# Task
From the records below, copy each line in which the string "agent" occurs.

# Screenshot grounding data
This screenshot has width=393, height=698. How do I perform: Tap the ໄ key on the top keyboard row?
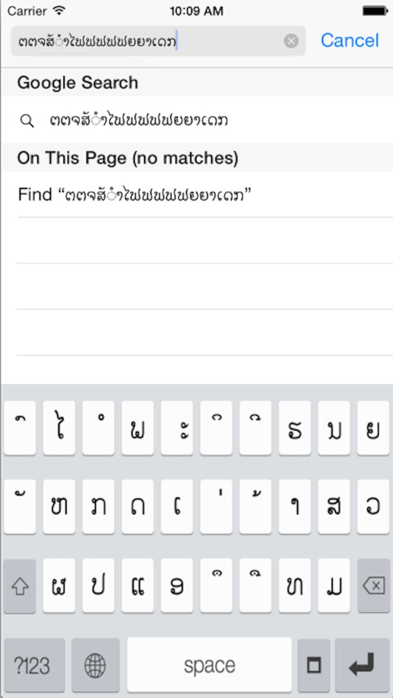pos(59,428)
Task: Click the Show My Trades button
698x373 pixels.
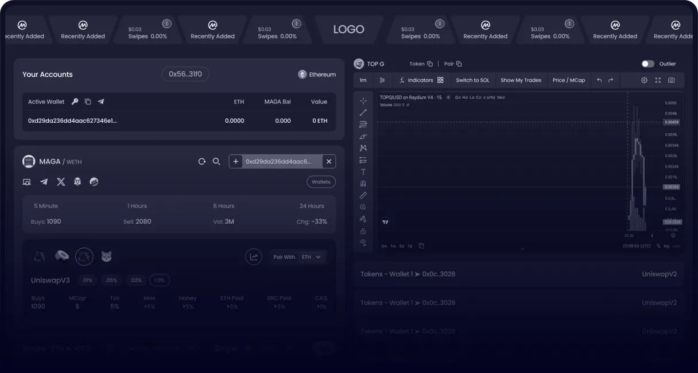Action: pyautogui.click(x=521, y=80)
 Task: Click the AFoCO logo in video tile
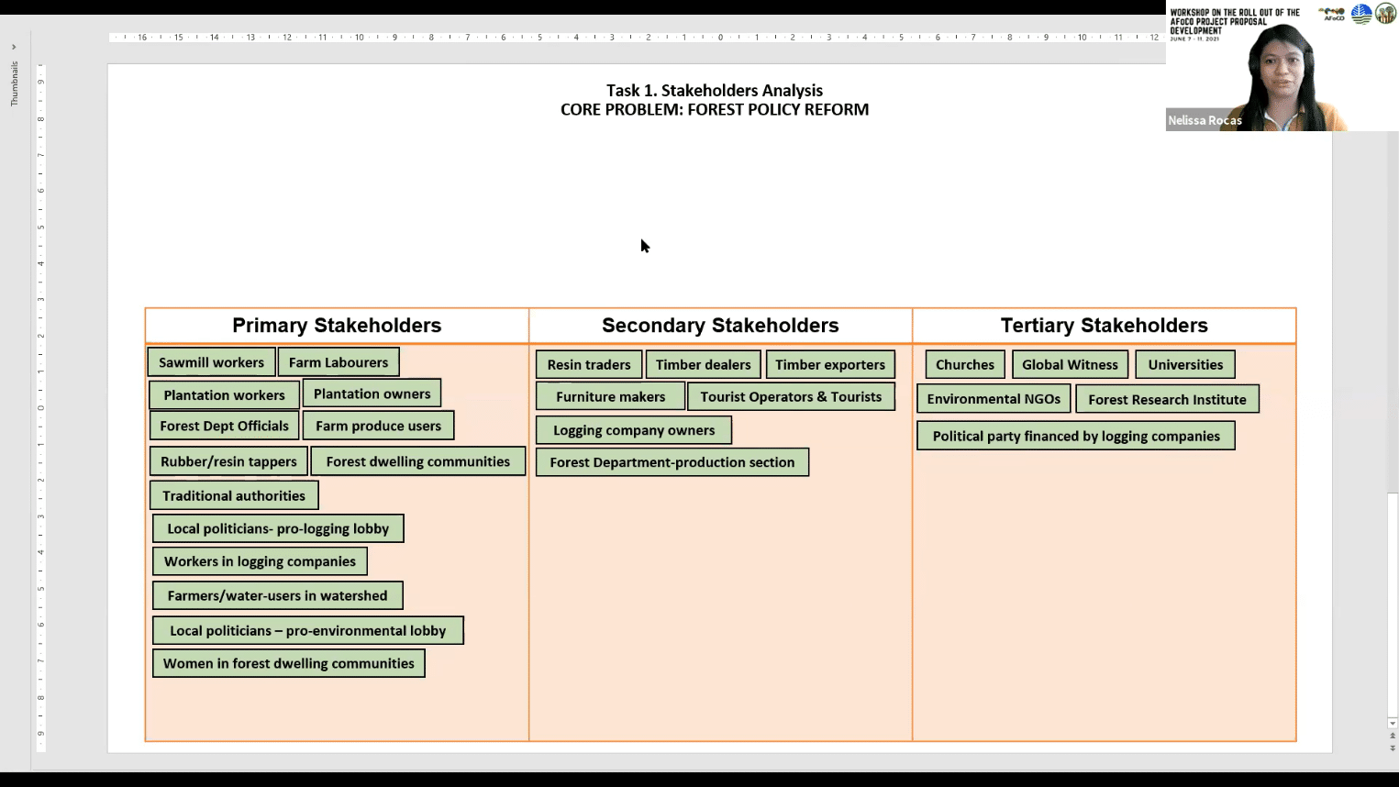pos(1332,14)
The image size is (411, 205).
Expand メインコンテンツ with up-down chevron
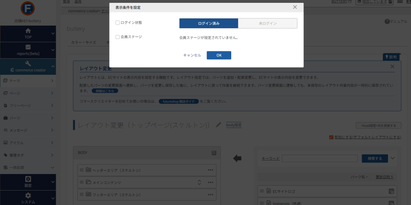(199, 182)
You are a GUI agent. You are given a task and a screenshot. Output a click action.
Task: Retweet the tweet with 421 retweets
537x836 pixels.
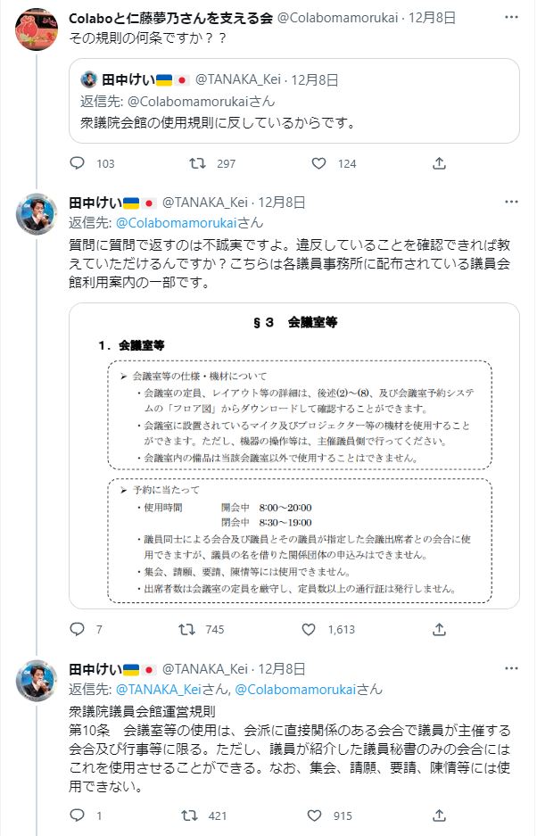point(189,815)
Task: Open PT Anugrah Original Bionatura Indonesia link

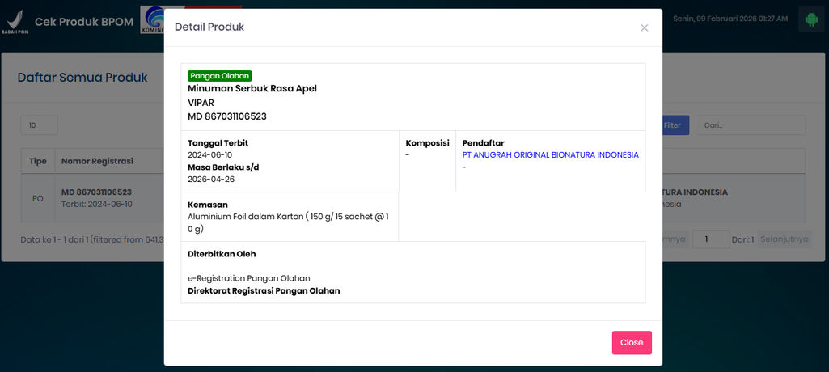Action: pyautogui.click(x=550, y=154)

...

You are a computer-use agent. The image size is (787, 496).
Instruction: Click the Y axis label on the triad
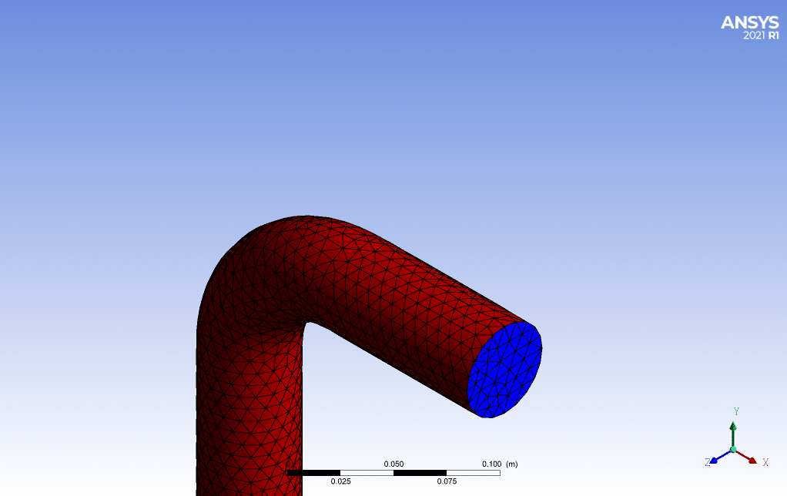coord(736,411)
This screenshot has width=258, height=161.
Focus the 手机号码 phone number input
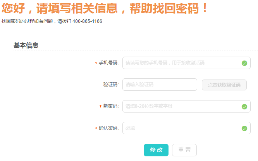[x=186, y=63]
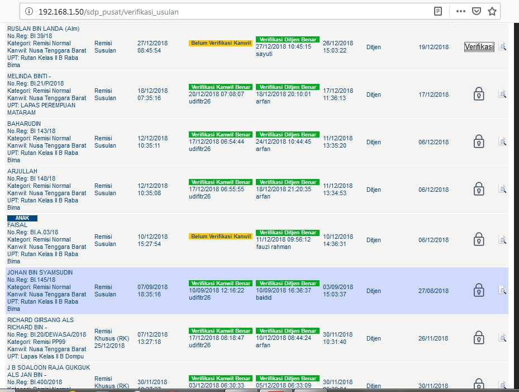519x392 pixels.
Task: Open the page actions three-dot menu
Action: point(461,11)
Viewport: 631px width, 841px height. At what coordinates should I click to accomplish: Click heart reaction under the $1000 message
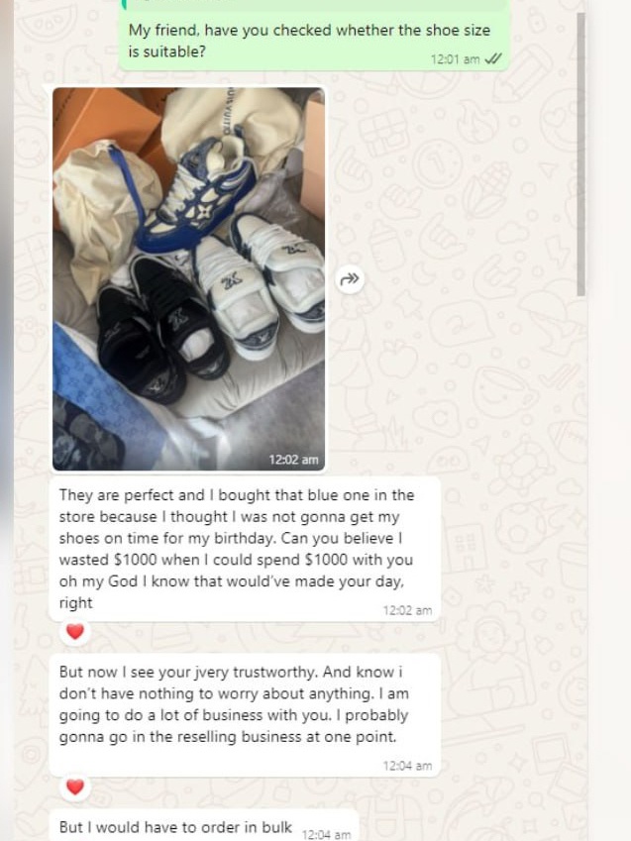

---

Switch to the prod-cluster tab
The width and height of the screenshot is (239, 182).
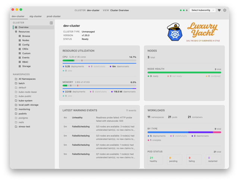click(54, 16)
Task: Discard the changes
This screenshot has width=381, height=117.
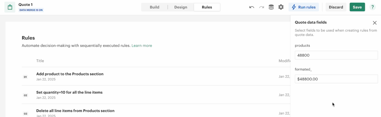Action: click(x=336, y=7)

# Worked solution
You are a GUI agent. You are given a task and a screenshot. Output a click action.
You are a computer-use agent. The image size is (787, 496).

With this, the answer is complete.